[Records shown]:
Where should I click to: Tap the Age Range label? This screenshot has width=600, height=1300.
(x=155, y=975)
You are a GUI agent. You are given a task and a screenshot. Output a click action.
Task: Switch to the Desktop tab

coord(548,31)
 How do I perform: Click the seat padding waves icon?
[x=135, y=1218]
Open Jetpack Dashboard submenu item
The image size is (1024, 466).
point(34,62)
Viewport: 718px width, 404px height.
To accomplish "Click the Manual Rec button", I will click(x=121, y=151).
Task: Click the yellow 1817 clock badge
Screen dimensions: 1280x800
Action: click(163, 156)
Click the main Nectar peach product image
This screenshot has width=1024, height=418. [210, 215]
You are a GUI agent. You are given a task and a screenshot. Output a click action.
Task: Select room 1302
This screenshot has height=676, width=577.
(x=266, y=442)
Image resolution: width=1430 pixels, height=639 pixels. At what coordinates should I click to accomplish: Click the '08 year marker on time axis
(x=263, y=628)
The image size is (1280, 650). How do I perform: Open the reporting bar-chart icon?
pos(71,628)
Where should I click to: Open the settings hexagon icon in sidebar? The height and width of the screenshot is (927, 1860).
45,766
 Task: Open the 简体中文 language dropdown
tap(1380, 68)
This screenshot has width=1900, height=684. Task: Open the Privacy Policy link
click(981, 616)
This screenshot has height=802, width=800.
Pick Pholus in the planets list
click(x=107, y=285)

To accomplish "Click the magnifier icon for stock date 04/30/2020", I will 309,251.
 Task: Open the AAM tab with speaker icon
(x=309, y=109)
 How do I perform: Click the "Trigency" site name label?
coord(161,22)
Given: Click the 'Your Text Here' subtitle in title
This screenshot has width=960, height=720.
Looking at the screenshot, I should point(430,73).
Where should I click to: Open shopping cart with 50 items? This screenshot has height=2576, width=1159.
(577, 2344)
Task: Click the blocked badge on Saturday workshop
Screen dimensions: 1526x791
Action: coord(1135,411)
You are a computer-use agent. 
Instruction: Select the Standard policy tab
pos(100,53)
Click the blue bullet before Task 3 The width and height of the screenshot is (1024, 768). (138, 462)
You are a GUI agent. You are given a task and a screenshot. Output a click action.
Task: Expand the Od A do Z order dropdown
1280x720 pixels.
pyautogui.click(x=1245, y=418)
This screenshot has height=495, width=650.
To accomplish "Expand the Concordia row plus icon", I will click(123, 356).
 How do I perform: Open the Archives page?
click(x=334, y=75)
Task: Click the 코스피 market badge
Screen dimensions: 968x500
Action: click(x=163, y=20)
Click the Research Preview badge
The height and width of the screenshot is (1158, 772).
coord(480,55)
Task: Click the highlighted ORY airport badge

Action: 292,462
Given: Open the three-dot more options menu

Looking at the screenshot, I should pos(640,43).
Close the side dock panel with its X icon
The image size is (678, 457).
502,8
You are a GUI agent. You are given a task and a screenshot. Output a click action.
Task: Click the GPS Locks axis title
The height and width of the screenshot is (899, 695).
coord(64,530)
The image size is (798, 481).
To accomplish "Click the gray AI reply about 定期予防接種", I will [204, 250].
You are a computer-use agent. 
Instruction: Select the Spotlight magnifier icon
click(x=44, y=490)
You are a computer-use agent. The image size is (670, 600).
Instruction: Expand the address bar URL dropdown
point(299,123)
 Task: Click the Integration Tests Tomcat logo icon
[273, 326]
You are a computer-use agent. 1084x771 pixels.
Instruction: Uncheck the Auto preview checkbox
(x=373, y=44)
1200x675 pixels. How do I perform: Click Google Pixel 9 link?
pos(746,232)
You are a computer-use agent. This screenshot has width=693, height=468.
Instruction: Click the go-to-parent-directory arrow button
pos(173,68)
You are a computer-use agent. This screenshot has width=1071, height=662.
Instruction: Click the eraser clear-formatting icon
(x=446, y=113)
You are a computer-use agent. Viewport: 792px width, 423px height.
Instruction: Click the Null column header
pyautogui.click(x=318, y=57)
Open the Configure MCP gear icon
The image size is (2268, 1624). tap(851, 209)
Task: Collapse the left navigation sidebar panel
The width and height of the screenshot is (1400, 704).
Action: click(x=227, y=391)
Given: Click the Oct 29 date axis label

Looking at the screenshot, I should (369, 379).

[What you will do]:
Please output each record exactly as it appears above.

[Written answer]:
Where should I click to: Tap the Age Range label? This screenshot has width=600, height=1300.
(x=155, y=975)
You are a GUI agent. You are given a task and a screenshot. Output a click action.
Task: Switch to the Desktop tab

coord(548,31)
 How do I perform: Click the seat padding waves icon?
[x=135, y=1218]
Open Jetpack Dashboard submenu item
The image size is (1024, 466).
point(34,62)
Viewport: 718px width, 404px height.
To accomplish "Click the Manual Rec button", I will click(x=121, y=151).
Task: Click the yellow 1817 clock badge
Screen dimensions: 1280x800
Action: click(163, 156)
Click the main Nectar peach product image
This screenshot has width=1024, height=418. [210, 215]
You are a GUI agent. You are given a task and a screenshot. Output a click action.
Task: Select room 1302
This screenshot has height=676, width=577.
(x=266, y=442)
Image resolution: width=1430 pixels, height=639 pixels. At what coordinates should I click to accomplish: Click the '08 year marker on time axis
(x=263, y=628)
The image size is (1280, 650). How do I perform: Open the reporting bar-chart icon?
pos(71,628)
Where should I click to: Open the settings hexagon icon in sidebar? The height and width of the screenshot is (927, 1860).
45,766
 Task: Open the 简体中文 language dropdown
tap(1380, 68)
This screenshot has width=1900, height=684. Task: Open the Privacy Policy link
click(981, 616)
This screenshot has height=802, width=800.
Pick Pholus in the planets list
click(x=107, y=285)

To accomplish "Click the magnifier icon for stock date 04/30/2020", I will 309,251.
 Task: Open the AAM tab with speaker icon
(x=309, y=109)
 How do I perform: Click the "Trigency" site name label?
coord(161,22)
Given: Click the 'Your Text Here' subtitle in title
This screenshot has width=960, height=720.
Looking at the screenshot, I should point(430,73).
Where should I click to: Open shopping cart with 50 items? This screenshot has height=2576, width=1159.
(577, 2344)
Task: Click the blocked badge on Saturday workshop
Screen dimensions: 1526x791
Action: coord(1135,411)
You are a computer-use agent. 
Instruction: Select the Standard policy tab
pos(100,53)
Click the blue bullet before Task 3 The width and height of the screenshot is (1024, 768). (138, 462)
You are a GUI agent. You are given a task and a screenshot. Output a click action.
Task: Expand the Od A do Z order dropdown
1280x720 pixels.
pyautogui.click(x=1245, y=418)
This screenshot has height=495, width=650.
To accomplish "Expand the Concordia row plus icon", I will click(123, 356).
 How do I perform: Open the Archives page?
click(x=334, y=75)
Task: Click the 코스피 market badge
Screen dimensions: 968x500
Action: click(x=163, y=20)
Click the Research Preview badge
The height and width of the screenshot is (1158, 772).
coord(480,55)
Task: Click the highlighted ORY airport badge

Action: 292,462
Given: Open the three-dot more options menu

Looking at the screenshot, I should pos(640,43).
Close the side dock panel with its X icon
The image size is (678, 457).
502,8
You are a GUI agent. You are given a task and a screenshot. Output a click action.
Task: Click the GPS Locks axis title
The height and width of the screenshot is (899, 695).
coord(64,530)
The image size is (798, 481).
To accomplish "Click the gray AI reply about 定期予防接種", I will [204, 250].
You are a computer-use agent. 
Instruction: Select the Spotlight magnifier icon
click(x=44, y=490)
You are a computer-use agent. The image size is (670, 600).
Instruction: Expand the address bar URL dropdown
point(299,123)
 Task: Click the Integration Tests Tomcat logo icon
[273, 326]
You are a computer-use agent. 1084x771 pixels.
Instruction: Uncheck the Auto preview checkbox
(x=373, y=44)
1200x675 pixels. How do I perform: Click Google Pixel 9 link?
pos(746,232)
You are a computer-use agent. This screenshot has width=693, height=468.
Instruction: Click the go-to-parent-directory arrow button
pos(173,68)
You are a computer-use agent. This screenshot has width=1071, height=662.
Instruction: Click the eraser clear-formatting icon
(x=446, y=113)
You are a computer-use agent. Viewport: 792px width, 423px height.
Instruction: Click the Null column header
pyautogui.click(x=318, y=57)
Open the Configure MCP gear icon
The image size is (2268, 1624). tap(851, 209)
Task: Collapse the left navigation sidebar panel
The width and height of the screenshot is (1400, 704).
Action: click(x=227, y=391)
Given: Click the Oct 29 date axis label

Looking at the screenshot, I should (369, 379).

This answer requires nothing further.